Cronaca

Calabria: arrestrato il boss Paolo Nirta, ricercato per la strage di Duisburg

giovedì 7 agosto 2008.
 

REGGIO CALABRIA (Reuters) - I carabinieri di Locri hanno arrestato stamattina a San Luca Paolo Nirta, ritenuto un componente di spicco del clan Nirta-Strangio, protagonista di una faida di ’ndrangheta culminata il ferragosto dell’anno scorso nella strage di Duisburg, in Germania.

Lo riferiscono fonti investigative.

Nirta, accusato di associazione a delinquere di stampo mafioso e di omicidio, è figlio di Giuseppe Nirta, storico capo del clan arrestato nel maggio dell’anno scorso, fratello dell’attuale reggente del clan -- Gianluca Nirta, attualmente in carcere -- ed è cognato di Giovanni Strangio, ricercato numero uno per la strage di Duisburg, in cui un anno fa furono uccisi sei uomini.

La cattura dell’uomo è avvenuta in un casolare di San Luca, dove Nirta viveva da solo e riceveva gli alimenti da un parente.

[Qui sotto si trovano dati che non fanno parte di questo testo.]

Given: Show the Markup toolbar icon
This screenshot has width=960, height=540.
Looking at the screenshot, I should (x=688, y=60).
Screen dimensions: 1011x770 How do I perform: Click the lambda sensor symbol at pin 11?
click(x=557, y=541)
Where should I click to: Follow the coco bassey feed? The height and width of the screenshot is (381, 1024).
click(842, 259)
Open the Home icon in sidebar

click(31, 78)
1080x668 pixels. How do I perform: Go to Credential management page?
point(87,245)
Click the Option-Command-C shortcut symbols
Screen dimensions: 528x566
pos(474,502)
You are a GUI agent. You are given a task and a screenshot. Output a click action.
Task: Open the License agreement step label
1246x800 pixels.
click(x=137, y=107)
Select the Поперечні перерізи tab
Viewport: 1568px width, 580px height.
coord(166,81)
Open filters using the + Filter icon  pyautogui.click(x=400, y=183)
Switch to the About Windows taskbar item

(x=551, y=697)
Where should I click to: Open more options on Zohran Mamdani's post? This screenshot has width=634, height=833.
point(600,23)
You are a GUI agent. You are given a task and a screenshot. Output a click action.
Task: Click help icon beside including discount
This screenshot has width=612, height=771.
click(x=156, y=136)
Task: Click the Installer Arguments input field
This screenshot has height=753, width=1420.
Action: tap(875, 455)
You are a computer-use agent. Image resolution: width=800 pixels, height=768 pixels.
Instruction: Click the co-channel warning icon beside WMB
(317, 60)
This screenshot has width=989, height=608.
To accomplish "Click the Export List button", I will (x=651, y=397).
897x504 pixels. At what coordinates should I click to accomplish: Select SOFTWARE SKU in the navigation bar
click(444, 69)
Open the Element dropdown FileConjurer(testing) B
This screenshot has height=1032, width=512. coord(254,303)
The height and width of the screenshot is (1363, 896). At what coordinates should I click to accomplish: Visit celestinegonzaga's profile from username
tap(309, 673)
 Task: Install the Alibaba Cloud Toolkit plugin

Allo scattare dell’operazione l’uomo ha tentato la fuga, ma i carabinieri di Locri l’hanno bloccato, secondo quanto hanno riferito le fonti.

La faida tra i due clan di San Luca vede contrapposti i Pelle-Vottari-Romeo e i Nirta-Strangio, e da quando è iniziata nel 1991 si è lasciata alle spalle una lunga scia di sangue.

Il 15 agosto dell’anno scorso per la prima volta ha oltrepassato i confini italiani: a Duisburg, in Germania, sei uomini legati alla cosca Pelle-Vottari-Romeo furono freddati a colpi di arma da fuoco da affiliati del clan Nirta-Strangio, secondo quanto ricostruito dagli investigatori.

Per 58 persone appartenenti ai due clan è stato chiesto settimana scorsa il rinvio a giudizio nell’ambito di un processo scaturito da due anni di indagini sulla faida, iniziate dopo la cosiddetta strage di Natale del 2006, in cui venne uccisa Maria Strangio, moglie di Gianluca Nirta.